O colesteatoma é uma condição grave do ouvido que, se não tratada, pode causar destruição óssea progressiva, perda auditiva permanente e complicações sérias. Neste guia completo, o Dr. Luciano Moreira explica tudo o que você precisa saber sobre colesteatoma.
O Que É o Colesteatoma?
Colesteatoma é o acúmulo anormal de células epiteliais (pele) no ouvido médio.
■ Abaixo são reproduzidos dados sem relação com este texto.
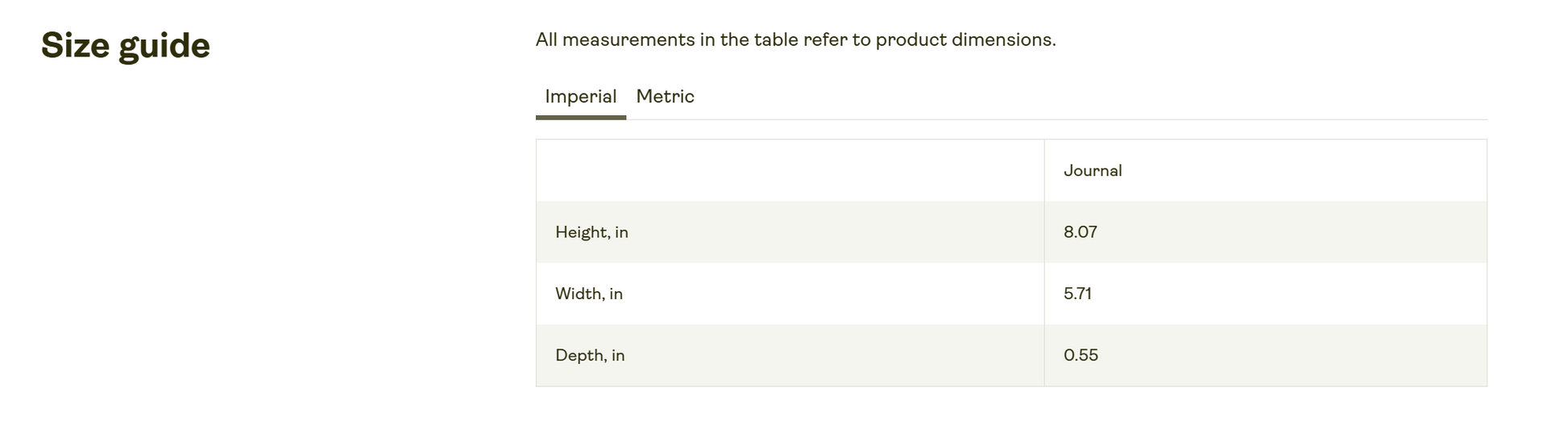Click the underline beneath the Imperial tab
The width and height of the screenshot is (1568, 446).
pos(580,117)
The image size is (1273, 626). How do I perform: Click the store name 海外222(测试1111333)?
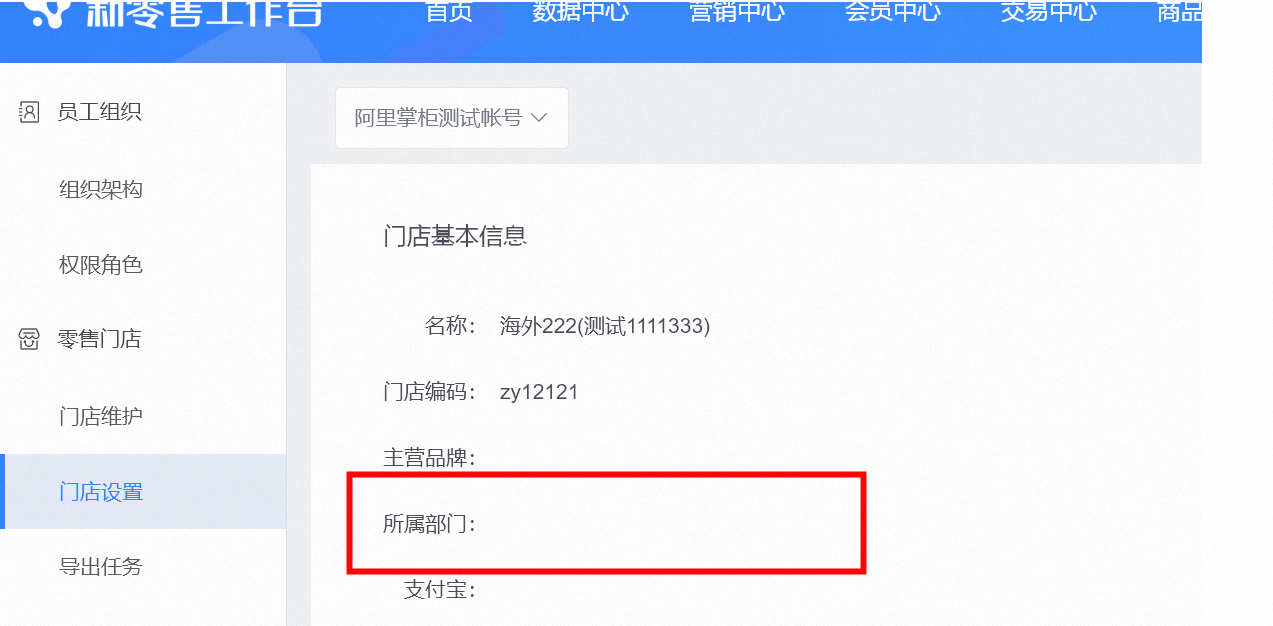pyautogui.click(x=605, y=326)
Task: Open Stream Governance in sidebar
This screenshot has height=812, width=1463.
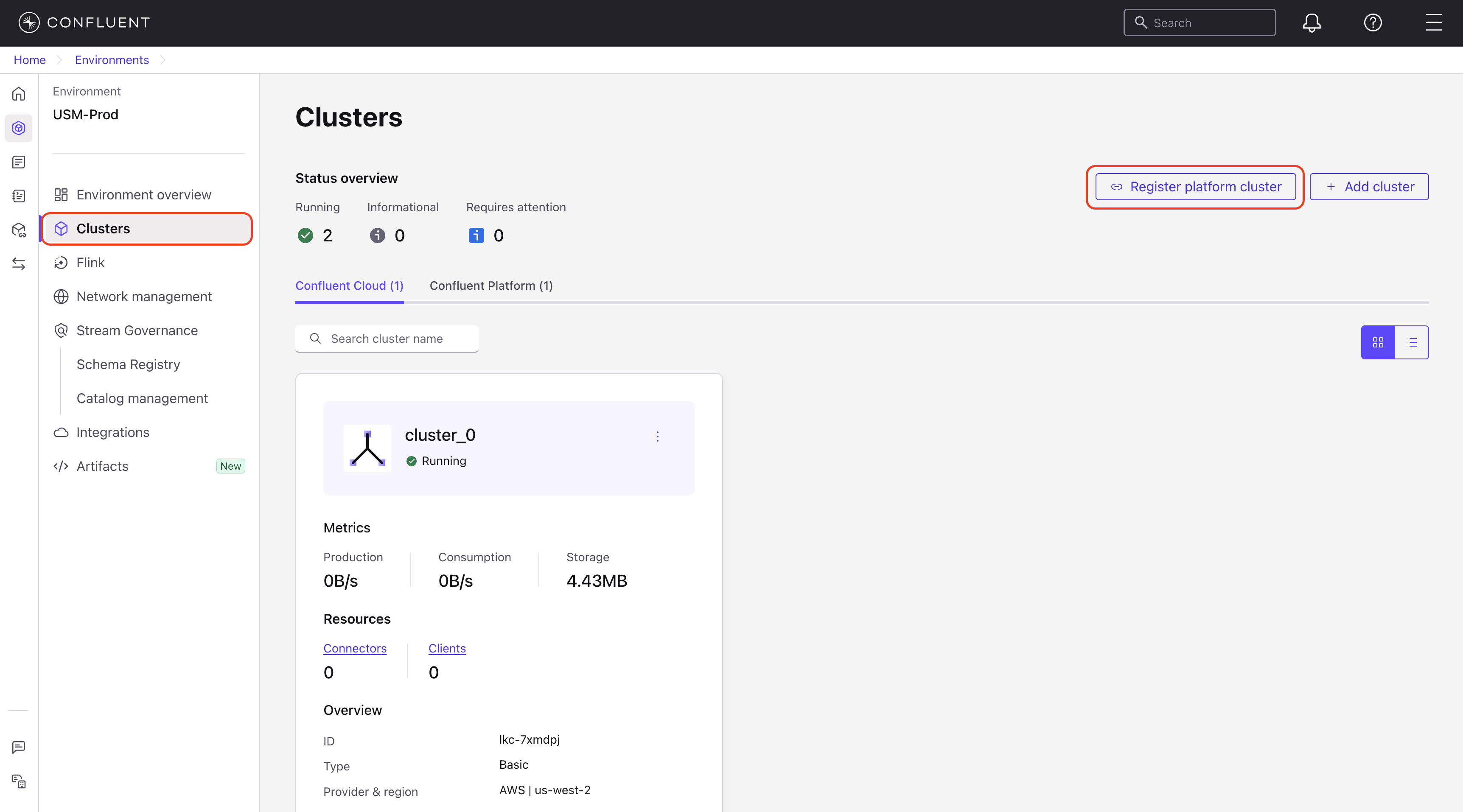Action: 137,330
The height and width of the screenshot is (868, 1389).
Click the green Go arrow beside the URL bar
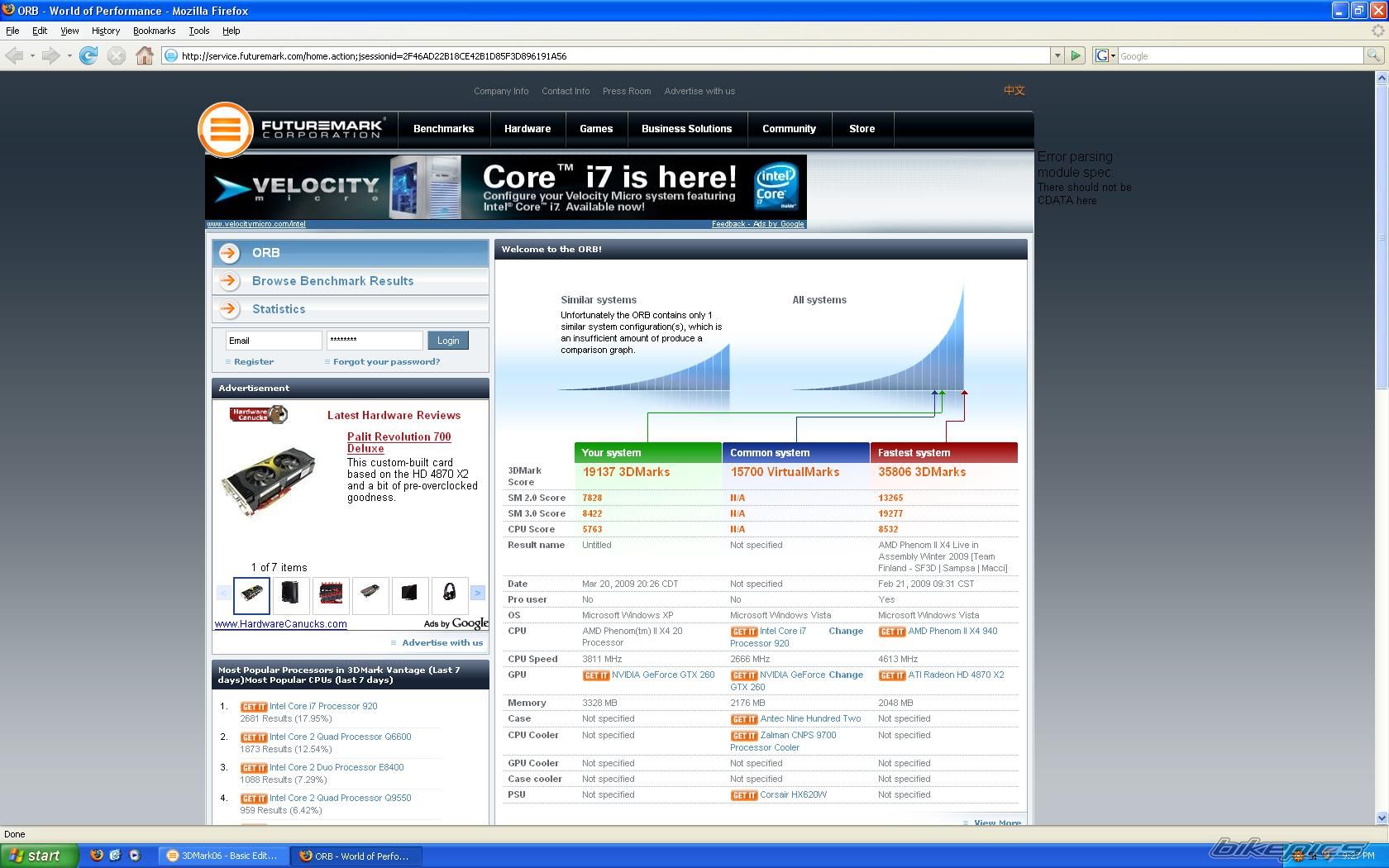click(x=1076, y=55)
Embora não seja um tumor cancerígeno, comporta-se de forma agressiva, destruindo progressivamente as estruturas delicadas do ouvido — ossículos, labirinto e até as paredes do crânio.
Tipos de Colesteatoma
- Congênito: presente desde o nascimento, sem histórico de infecção ou perfuração do tímpano
- Adquirido primário: desenvolve-se a partir de uma bolsa de retração do tímpano, sem perfuração prévia
- Adquirido secundário: surge após perfuração do tímpano por otite crônica ou trauma
Sintomas do Colesteatoma
- Secreção persistente no ouvido (otorreia), frequentemente com mau cheiro
- Perda auditiva progressiva, geralmente unilateral
- Sensação de pressão ou dor no ouvido
- Nos casos avançados: tontura, zumbido, paralisia facial ou complicações intracranianas
Diagnóstico
O diagnóstico é feito por otoscopia (exame do ouvido com otoscópio ou microscópio) e confirmado por tomografia computadorizada dos ossos temporais. A identificação precoce é fundamental para evitar a destruição das estruturas do ouvido e complicações graves como meningite e abscesso cerebral.
Tratamento: Sempre Cirúrgico
O tratamento do colesteatoma é sempre cirúrgico. Não existe tratamento clínico (medicamentoso) capaz de eliminar o colesteatoma. A cirurgia — timpanomastoidectomia — tem como objetivos:
- Remover completamente o colesteatoma e prevenir recidiva
- Preservar ou restaurar a audição (ossiculoplastia)
- Prevenir complicações graves (meningite, abscesso cerebral, paralisia facial)
Dependendo da extensão do colesteatoma, pode ser necessário mais de uma cirurgia (cirurgia em dois tempos) para confirmar a erradicação completa.
Colesteatoma em Crianças
Em crianças, o colesteatoma costuma ser mais agressivo e de crescimento mais rápido. Por isso, a indicação cirúrgica é ainda mais urgente nos pacientes pediátricos.